- Work instructions: Please copy the material below line for line, with no changes.

- Supplied records:

━━━━━━━━━━

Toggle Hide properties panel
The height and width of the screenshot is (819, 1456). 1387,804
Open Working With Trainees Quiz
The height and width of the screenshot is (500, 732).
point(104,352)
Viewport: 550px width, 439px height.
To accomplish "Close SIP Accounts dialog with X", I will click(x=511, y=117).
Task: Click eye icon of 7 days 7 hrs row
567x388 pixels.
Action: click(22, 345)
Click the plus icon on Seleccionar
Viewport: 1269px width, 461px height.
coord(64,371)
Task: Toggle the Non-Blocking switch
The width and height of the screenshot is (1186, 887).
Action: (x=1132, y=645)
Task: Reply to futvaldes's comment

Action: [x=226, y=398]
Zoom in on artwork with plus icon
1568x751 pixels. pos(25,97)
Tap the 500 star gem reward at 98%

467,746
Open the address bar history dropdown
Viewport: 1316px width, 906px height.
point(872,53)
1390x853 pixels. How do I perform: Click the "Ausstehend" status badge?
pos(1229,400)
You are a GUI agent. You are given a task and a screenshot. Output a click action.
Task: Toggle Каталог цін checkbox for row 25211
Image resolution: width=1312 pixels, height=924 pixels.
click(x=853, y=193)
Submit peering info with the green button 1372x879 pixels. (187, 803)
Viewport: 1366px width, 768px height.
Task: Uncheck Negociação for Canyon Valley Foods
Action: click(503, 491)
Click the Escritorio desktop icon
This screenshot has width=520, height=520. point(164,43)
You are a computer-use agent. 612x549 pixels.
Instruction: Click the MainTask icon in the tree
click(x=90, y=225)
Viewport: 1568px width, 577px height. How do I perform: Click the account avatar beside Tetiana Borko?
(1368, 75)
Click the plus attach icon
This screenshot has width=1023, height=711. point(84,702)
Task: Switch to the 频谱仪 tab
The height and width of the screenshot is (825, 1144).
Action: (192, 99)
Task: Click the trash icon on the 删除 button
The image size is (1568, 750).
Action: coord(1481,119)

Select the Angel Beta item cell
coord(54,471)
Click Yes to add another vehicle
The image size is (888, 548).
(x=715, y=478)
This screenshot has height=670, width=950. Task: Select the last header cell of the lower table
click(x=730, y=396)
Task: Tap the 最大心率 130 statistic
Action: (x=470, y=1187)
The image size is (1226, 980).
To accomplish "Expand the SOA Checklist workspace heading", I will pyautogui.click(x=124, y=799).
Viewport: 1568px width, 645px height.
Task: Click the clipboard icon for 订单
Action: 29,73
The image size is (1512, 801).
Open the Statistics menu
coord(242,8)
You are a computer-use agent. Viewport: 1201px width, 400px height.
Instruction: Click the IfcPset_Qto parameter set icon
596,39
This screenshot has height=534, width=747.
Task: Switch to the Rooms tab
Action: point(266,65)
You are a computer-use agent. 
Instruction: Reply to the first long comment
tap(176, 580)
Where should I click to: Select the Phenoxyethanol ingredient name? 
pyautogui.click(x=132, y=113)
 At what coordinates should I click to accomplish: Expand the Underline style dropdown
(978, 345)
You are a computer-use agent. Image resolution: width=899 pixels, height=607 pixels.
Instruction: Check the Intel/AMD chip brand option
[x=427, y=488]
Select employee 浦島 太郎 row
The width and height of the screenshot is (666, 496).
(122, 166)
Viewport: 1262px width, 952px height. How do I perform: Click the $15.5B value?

━━━━━━━━━━

- Exercise answer:
Toggle Hide properties panel
The height and width of the screenshot is (819, 1456). 1387,804
Open Working With Trainees Quiz
The height and width of the screenshot is (500, 732).
point(104,352)
Viewport: 550px width, 439px height.
To accomplish "Close SIP Accounts dialog with X", I will click(x=511, y=117).
Task: Click eye icon of 7 days 7 hrs row
567x388 pixels.
Action: click(22, 345)
Click the plus icon on Seleccionar
Viewport: 1269px width, 461px height.
coord(64,371)
Task: Toggle the Non-Blocking switch
The width and height of the screenshot is (1186, 887).
Action: (x=1132, y=645)
Task: Reply to futvaldes's comment

Action: [x=226, y=398]
Zoom in on artwork with plus icon
1568x751 pixels. pos(25,97)
Tap the 500 star gem reward at 98%

467,746
Open the address bar history dropdown
Viewport: 1316px width, 906px height.
point(872,53)
1390x853 pixels. How do I perform: Click the "Ausstehend" status badge?
pos(1229,400)
You are a GUI agent. You are given a task and a screenshot. Output a click action.
Task: Toggle Каталог цін checkbox for row 25211
Image resolution: width=1312 pixels, height=924 pixels.
click(x=853, y=193)
Submit peering info with the green button 1372x879 pixels. (187, 803)
Viewport: 1366px width, 768px height.
Task: Uncheck Negociação for Canyon Valley Foods
Action: click(503, 491)
Click the Escritorio desktop icon
This screenshot has width=520, height=520. point(164,43)
You are a computer-use agent. 612x549 pixels.
Instruction: Click the MainTask icon in the tree
click(x=90, y=225)
Viewport: 1568px width, 577px height. How do I perform: Click the account avatar beside Tetiana Borko?
(1368, 75)
Click the plus attach icon
This screenshot has width=1023, height=711. point(84,702)
Task: Switch to the 频谱仪 tab
The height and width of the screenshot is (825, 1144).
Action: (192, 99)
Task: Click the trash icon on the 删除 button
The image size is (1568, 750).
Action: coord(1481,119)

Select the Angel Beta item cell
coord(54,471)
Click Yes to add another vehicle
The image size is (888, 548).
(x=715, y=478)
This screenshot has height=670, width=950. Task: Select the last header cell of the lower table
click(x=730, y=396)
Task: Tap the 最大心率 130 statistic
Action: (x=470, y=1187)
The image size is (1226, 980).
To accomplish "Expand the SOA Checklist workspace heading", I will pyautogui.click(x=124, y=799).
Viewport: 1568px width, 645px height.
Task: Click the clipboard icon for 订单
Action: 29,73
The image size is (1512, 801).
Open the Statistics menu
coord(242,8)
You are a computer-use agent. Viewport: 1201px width, 400px height.
Instruction: Click the IfcPset_Qto parameter set icon
596,39
This screenshot has height=534, width=747.
Task: Switch to the Rooms tab
Action: point(266,65)
You are a computer-use agent. 
Instruction: Reply to the first long comment
tap(176, 580)
Where should I click to: Select the Phenoxyethanol ingredient name? 
pyautogui.click(x=132, y=113)
 At what coordinates should I click to accomplish: Expand the Underline style dropdown
(978, 345)
You are a computer-use agent. Image resolution: width=899 pixels, height=607 pixels.
Instruction: Check the Intel/AMD chip brand option
[x=427, y=488]
Select employee 浦島 太郎 row
The width and height of the screenshot is (666, 496).
(122, 166)
Viewport: 1262px width, 952px height. How do I perform: Click the $15.5B value?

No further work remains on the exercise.